La desaparición de este punto de atención dejará sin servicio directo a una población estimada de entre 20.000 y 25.000 personas, que verán cómo su oficina de referencia desaparece de la noche a la mañana.
El impacto en la zona no solo afecta a residentes, sino también a colectivos profesionales y comerciales. Entre los principales perjudicados se encuentran los trabajadores de la ONCE, que realizan sus liquidaciones diarias en este centro, y los titulares de los 77 apartados de correos que actualmente están contratados en dicha sede. Desde la representación de los trabajadores se advierte de que el servicio postal universal se verá comprometido en un área de alta densidad de población.
Afectación en los barrios
La medida de la empresa estatal no se limita al centro de la ciudad. El plan de cierre incluye también la sucursal número 12, ubicada en la calle Sao Paulo de la zona industrial de El Sebadal, y la número 15, que opera en las instalaciones de Hoya de la Plata. Esta última clausura es especialmente sensible, ya que presta servicio a un amplio distrito que abarca barrios como Zárate, El Lasso, Pedro Hidalgo, Tres Palmas, Salto del Negro y el barrio marinero de San Cristóbal.
Fuentes de la organización sindical UGT cuestionan los motivos de reorganización del trabajo alegados por la compañía para justificar estos cierres. Consideran contradictorio que se prescinda de locales en propiedad mientras se mantienen otros puntos de atención en régimen de alquiler en grandes superficies comerciales, lo que supone un desembolso económico constante para la entidad pública en un momento de ajustes.
Futuro de la plantilla
La decisión afecta directamente a seis trabajadores de la capital grancanaria. Aunque Correos ha asegurado que se respetarán las condiciones laborales y los niveles salariales de los empleados, el plan de traslados ha generado incertidumbre operativa. El personal de Arenales será reubicado entre la sucursal de la calle Bernardo de la Torre y la oficina principal de Primero de Mayo, mientras que la dirección de la oficina de El Sebadal se trasladará a la sede de La Isleta.

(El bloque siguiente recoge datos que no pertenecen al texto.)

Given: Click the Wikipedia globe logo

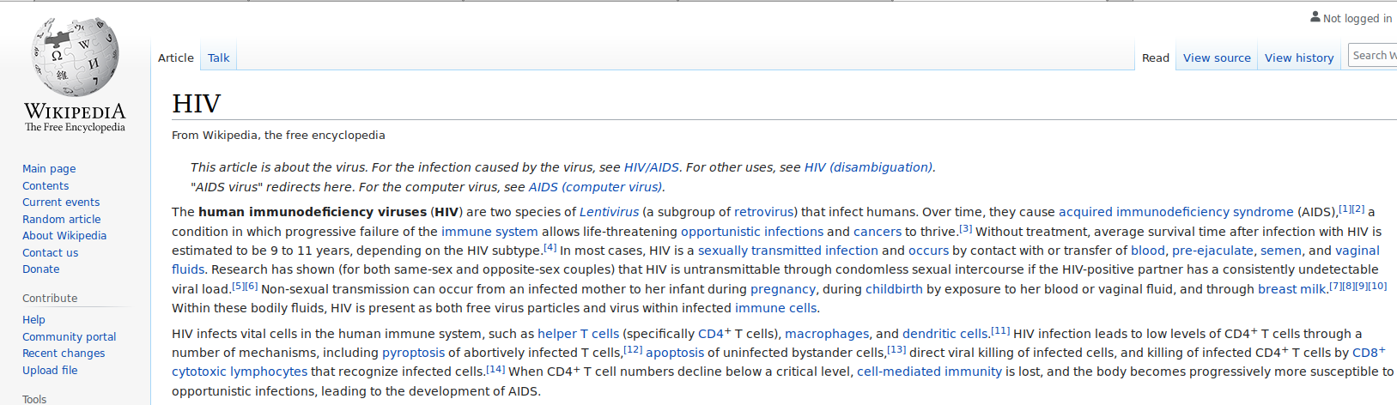Looking at the screenshot, I should pyautogui.click(x=75, y=57).
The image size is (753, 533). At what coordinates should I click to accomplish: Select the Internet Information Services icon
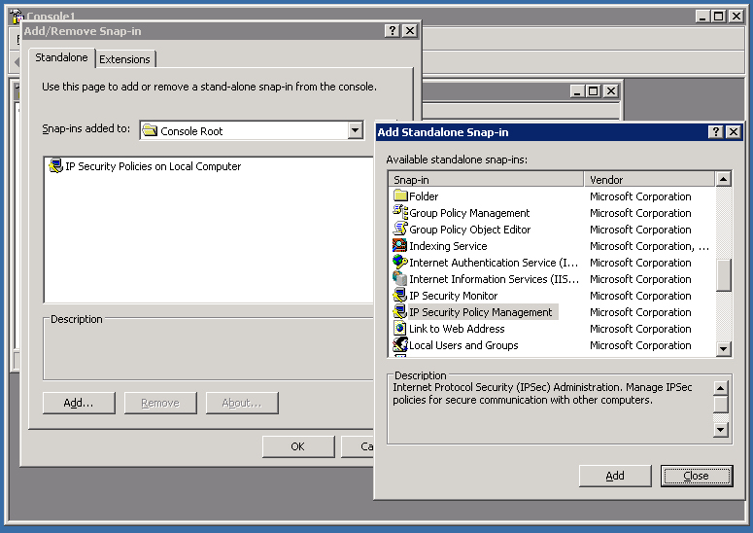399,279
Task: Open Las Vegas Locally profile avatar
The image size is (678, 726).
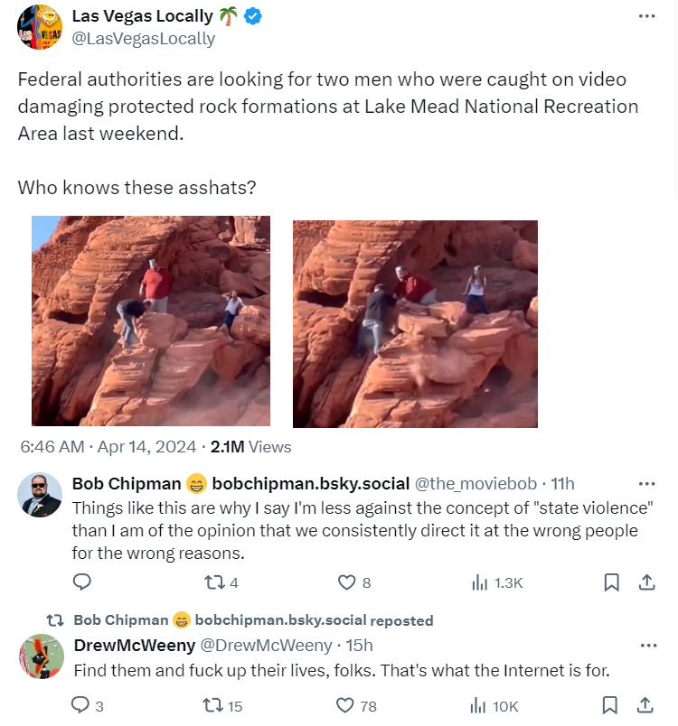Action: [39, 27]
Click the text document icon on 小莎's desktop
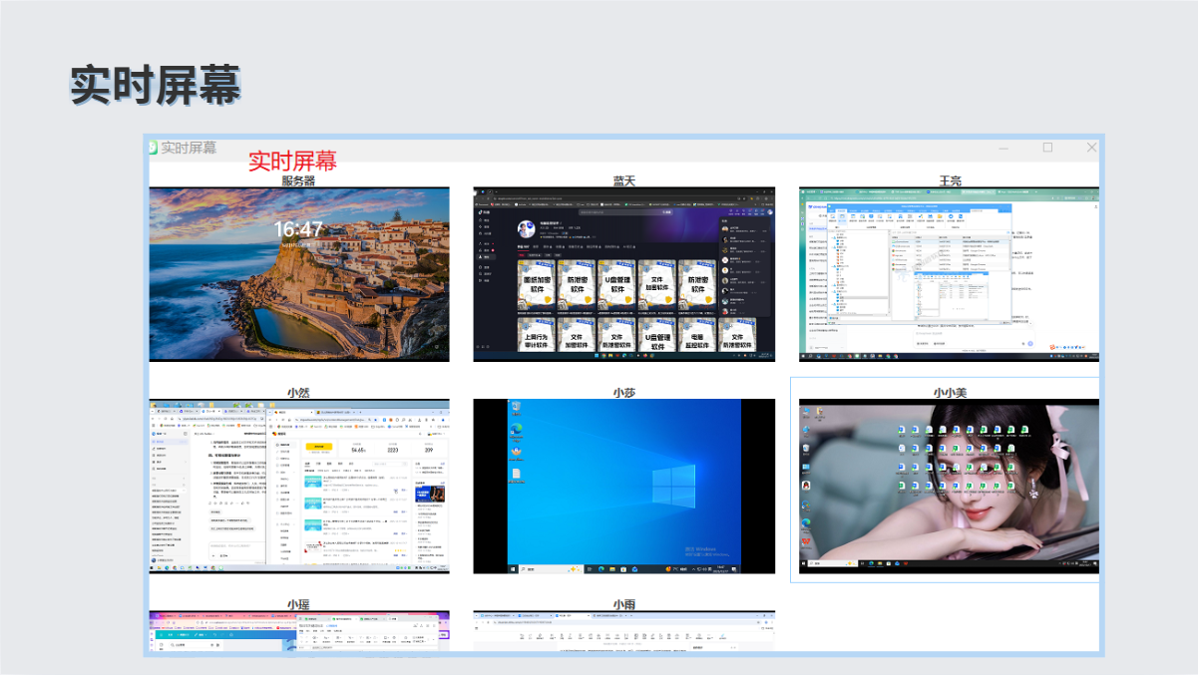 pos(516,472)
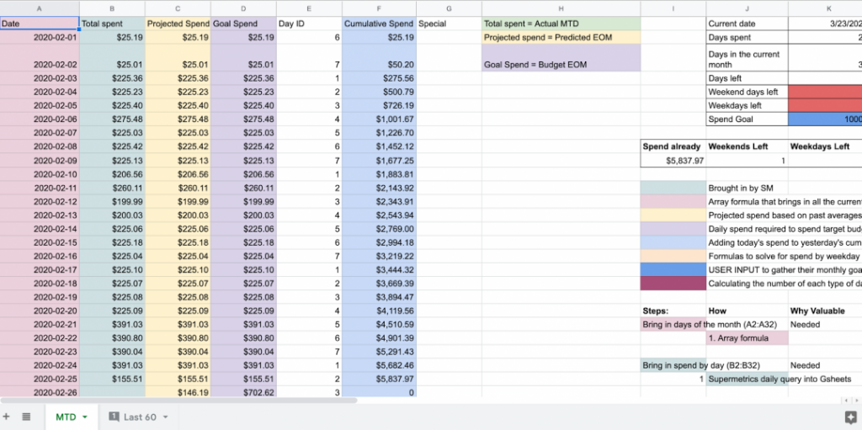Switch to the Last 60 sheet tab
Viewport: 862px width, 430px height.
point(139,417)
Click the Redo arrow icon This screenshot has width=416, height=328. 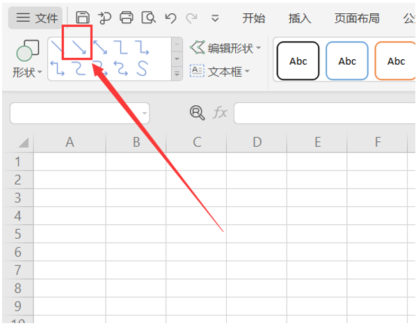tap(191, 18)
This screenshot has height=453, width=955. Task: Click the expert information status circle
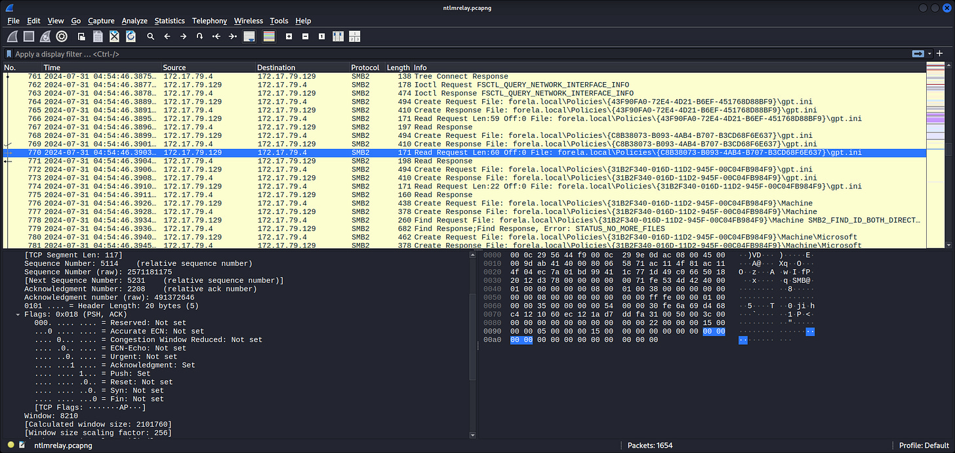(10, 445)
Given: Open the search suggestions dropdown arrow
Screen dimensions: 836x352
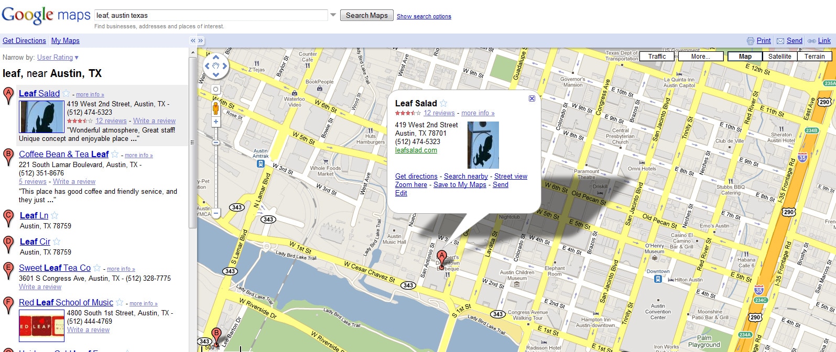Looking at the screenshot, I should (x=333, y=15).
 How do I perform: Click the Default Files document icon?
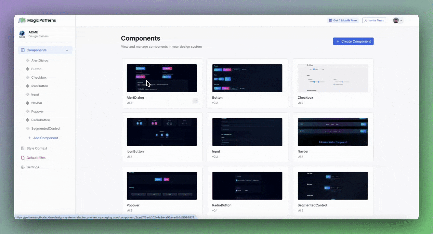pyautogui.click(x=22, y=158)
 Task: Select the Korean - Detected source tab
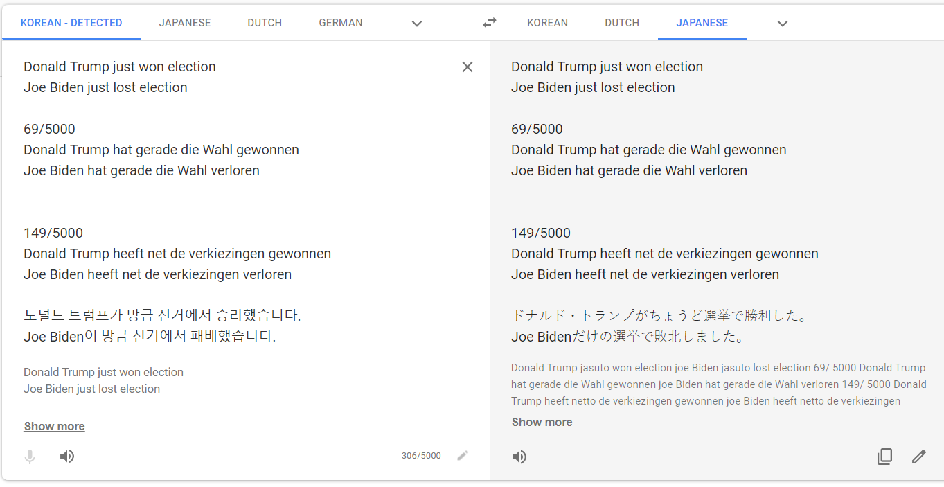coord(71,23)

La falta de un diálogo social previo ha llevado a los representantes de los trabajadores a estudiar posibles vías legales. Desde el ámbito sindical se critica que no se ha consultado previamente la reasignación de funciones, especialmente cuando en los centros de destino ya existen equipos directivos consolidados. Existe un temor fundado a que la calidad del servicio se deteriore al concentrar a un mayor número de usuarios en menos puntos de atención física.
Tensión en la gestión
El conflicto trasciende lo meramente laboral para entrar en el terreno de la gestión territorial. Desde las organizaciones sindicales se apunta a una falta de sensibilidad con la provincia oriental, señalando que la gerencia regional tiene su base en Tenerife, donde se concentran los puestos de mayor relevancia administrativa. Esta situación ha alimentado el malestar entre los trabajadores de Gran Canaria, que ven cómo los recortes y cierres de oficinas afectan de manera más directa a su red de proximidad.